KWS Faro (mz): ertragstärkste Sorte über alle LSV in beiden Intensitäten; zügige Jugendentwicklung, frühe Abreife; gute Strohstabilität: Lager (1,9), Halmknicken(3,8); gute Mehltauresistenz (3,0), sonst mittlere Anfälligkeiten für Blattkrankheiten; Vollgerstenanteil und Hektoliter hoch; niedriger Eiweißwert; gute Braueigenschaften; Viskosität sehr hoch (BSL 9).
KWS Liga (zz): in der Verarbeitung stark nachgefragte Winterbraugerste; unterdurchschnittliches Ertragsniveau; mittlere Stroh- und Ährenstabilität; erhöhte Anfälligkeit für Mehltau (4,5) und Rhynchosporium (3,8), Befall mit Ramularia gering (3,0); geringer Proteingehalt; Vollgerstenanteil und Hektoliter hoch; gute Malz- und Brauparameter; sehr hoher Fibrilimeterwert (BSL 8).
KWS Somerset (zz): etablierte Braugerste mit unterdurchschnittlichen Erträgen in beiden Intensitäten; mittlere Halm- und Ährenstabilität; geringer Ramulariabefall (3,3), mittlere Blattgesundheit, aber mehltauanfällig (4,5); sehr hoher Vollgerstenanteil; gute Braueigenschaften; sehr niedrige Viskosität (BSL 1)
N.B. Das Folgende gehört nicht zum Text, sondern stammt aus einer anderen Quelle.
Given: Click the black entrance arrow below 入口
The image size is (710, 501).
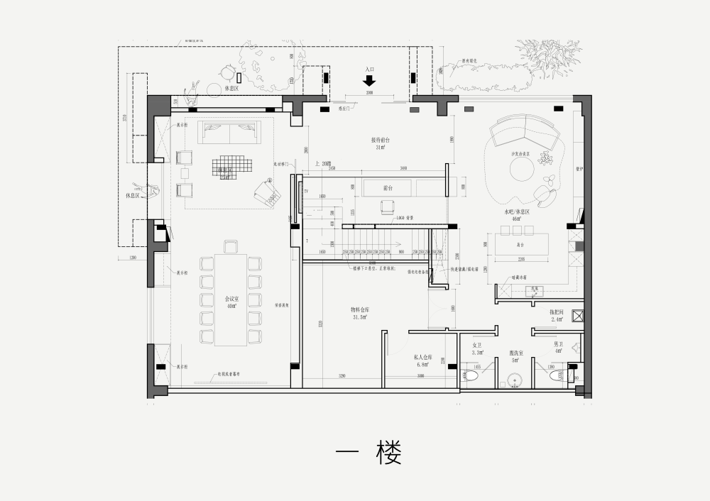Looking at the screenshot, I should click(369, 80).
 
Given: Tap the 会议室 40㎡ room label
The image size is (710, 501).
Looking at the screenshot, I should click(231, 302).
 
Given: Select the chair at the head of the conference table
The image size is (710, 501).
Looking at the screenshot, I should click(230, 246).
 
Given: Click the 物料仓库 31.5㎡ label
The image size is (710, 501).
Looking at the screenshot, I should click(359, 313).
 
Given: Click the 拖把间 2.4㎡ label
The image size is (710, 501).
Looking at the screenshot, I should click(557, 315).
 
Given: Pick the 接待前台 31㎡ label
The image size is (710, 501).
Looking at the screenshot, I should click(381, 143).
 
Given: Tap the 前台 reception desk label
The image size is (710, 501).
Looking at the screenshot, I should click(388, 188).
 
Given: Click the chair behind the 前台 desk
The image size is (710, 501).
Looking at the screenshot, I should click(388, 207).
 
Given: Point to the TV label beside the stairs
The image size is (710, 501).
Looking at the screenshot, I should click(306, 192).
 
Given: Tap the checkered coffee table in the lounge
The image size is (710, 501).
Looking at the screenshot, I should click(231, 165).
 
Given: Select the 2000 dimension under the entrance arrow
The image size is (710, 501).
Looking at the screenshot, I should click(369, 93).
Leandra (zz): Sommerbraugerste; in V1 unterdurchschnittlich, in V2 mit guten Erträgen; kurz und standfest; mittlere agronomische Eigenschaften; sehr gute Mehltauresistenz, deutlicher Befall mit Ramuaria, überdurchschnittlicher Befall mit Netzflecken, Zwergrost und Rhynchosporium; Vollgerstenanteil hoch; hervorragende Braueigenschaften
Lyberac (zz): Erträge in V1 überdurchschnittlich; in V2 leicht unterdurchschnittlich; frühes Ährenschieben; mittlere agronomischen Eigenschaften; Schwächen bei Mehltau (4,3), Ramularia (4,3) und Netzflecken (3,3); sehr gute Brauqualität: sehr hoher Vollgerstenanteil, hohes hl-Gewicht, sehr niedriges Protein; der Malzextraktgehalt ist in der BSL mit 9 bewertet.
Zophia (zz): unterdurchschnittliches Ertragsniveau; mittelspäte Sorte mit guter Halm- (3,3) und Ährenstabilität (2,0); mittlere Standfestigkeit; unterdurchschnittlicher Ramulariabefall (3,3), geringe Rhynchosporiumanfälligkeit (1,9), stärkster Mehtaubefall (4,8) in den LSV; Vollgerstenanteil und Hektoliter mittel bis hoch; sehr hoher Fibrilimeterwert (BSL 8) und Malzextraktgehalt (BSL 8).
Detaillierte Einzelortergebnisse, länderübergreifende Verrechnungen sowie die Ergebnisse der Kleinvermälzung bei der Versuchs- und Lehranstalt für Brauerei in Berlin werden zeitnah auf der Internetseite des LTZ www.ltz-augustenberg.de unter >Arbeitsfelder>Pflanzenbau>Sorten eingestellt.